From the line with "Task: Expand sidebar" through the final line, transcribe the material below character for character; include no other lines.

━━ Records ━━

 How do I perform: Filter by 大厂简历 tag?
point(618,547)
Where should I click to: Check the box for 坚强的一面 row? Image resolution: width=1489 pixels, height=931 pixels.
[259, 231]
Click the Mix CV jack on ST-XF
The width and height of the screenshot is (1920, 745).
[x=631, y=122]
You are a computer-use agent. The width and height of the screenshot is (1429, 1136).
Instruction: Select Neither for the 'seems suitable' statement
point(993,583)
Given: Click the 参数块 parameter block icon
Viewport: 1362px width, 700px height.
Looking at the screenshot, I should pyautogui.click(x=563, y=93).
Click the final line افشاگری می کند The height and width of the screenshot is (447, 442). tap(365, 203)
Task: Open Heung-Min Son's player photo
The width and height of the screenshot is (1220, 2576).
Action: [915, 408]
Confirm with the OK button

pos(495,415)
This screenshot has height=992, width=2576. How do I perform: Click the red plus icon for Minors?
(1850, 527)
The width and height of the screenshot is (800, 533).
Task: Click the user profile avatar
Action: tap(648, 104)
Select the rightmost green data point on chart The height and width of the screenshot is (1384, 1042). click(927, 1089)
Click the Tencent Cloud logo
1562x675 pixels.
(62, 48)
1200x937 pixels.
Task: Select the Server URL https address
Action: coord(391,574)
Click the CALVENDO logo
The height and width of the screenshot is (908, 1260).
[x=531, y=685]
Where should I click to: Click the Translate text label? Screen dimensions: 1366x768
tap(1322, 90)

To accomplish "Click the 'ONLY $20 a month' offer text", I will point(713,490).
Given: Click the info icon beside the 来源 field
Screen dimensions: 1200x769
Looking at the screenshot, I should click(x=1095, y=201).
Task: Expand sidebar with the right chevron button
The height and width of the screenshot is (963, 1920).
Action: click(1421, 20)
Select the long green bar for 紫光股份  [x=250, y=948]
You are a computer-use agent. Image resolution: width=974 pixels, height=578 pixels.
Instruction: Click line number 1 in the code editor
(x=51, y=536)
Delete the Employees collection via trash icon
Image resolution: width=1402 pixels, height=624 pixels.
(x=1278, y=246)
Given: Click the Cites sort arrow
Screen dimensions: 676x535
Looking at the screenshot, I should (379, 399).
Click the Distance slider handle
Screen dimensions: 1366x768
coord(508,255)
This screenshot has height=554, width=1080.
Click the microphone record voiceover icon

━━━

Output of the task:
Task: Expand sidebar with the right chevron button
The height and width of the screenshot is (963, 1920).
Action: click(1421, 20)
Select the long green bar for 紫光股份  [x=250, y=948]
You are a computer-use agent. Image resolution: width=974 pixels, height=578 pixels.
Instruction: Click line number 1 in the code editor
(x=51, y=536)
Delete the Employees collection via trash icon
Image resolution: width=1402 pixels, height=624 pixels.
(x=1278, y=246)
Given: Click the Cites sort arrow
Screen dimensions: 676x535
Looking at the screenshot, I should (379, 399).
Click the Distance slider handle
Screen dimensions: 1366x768
coord(508,255)
This screenshot has height=554, width=1080.
Click the microphone record voiceover icon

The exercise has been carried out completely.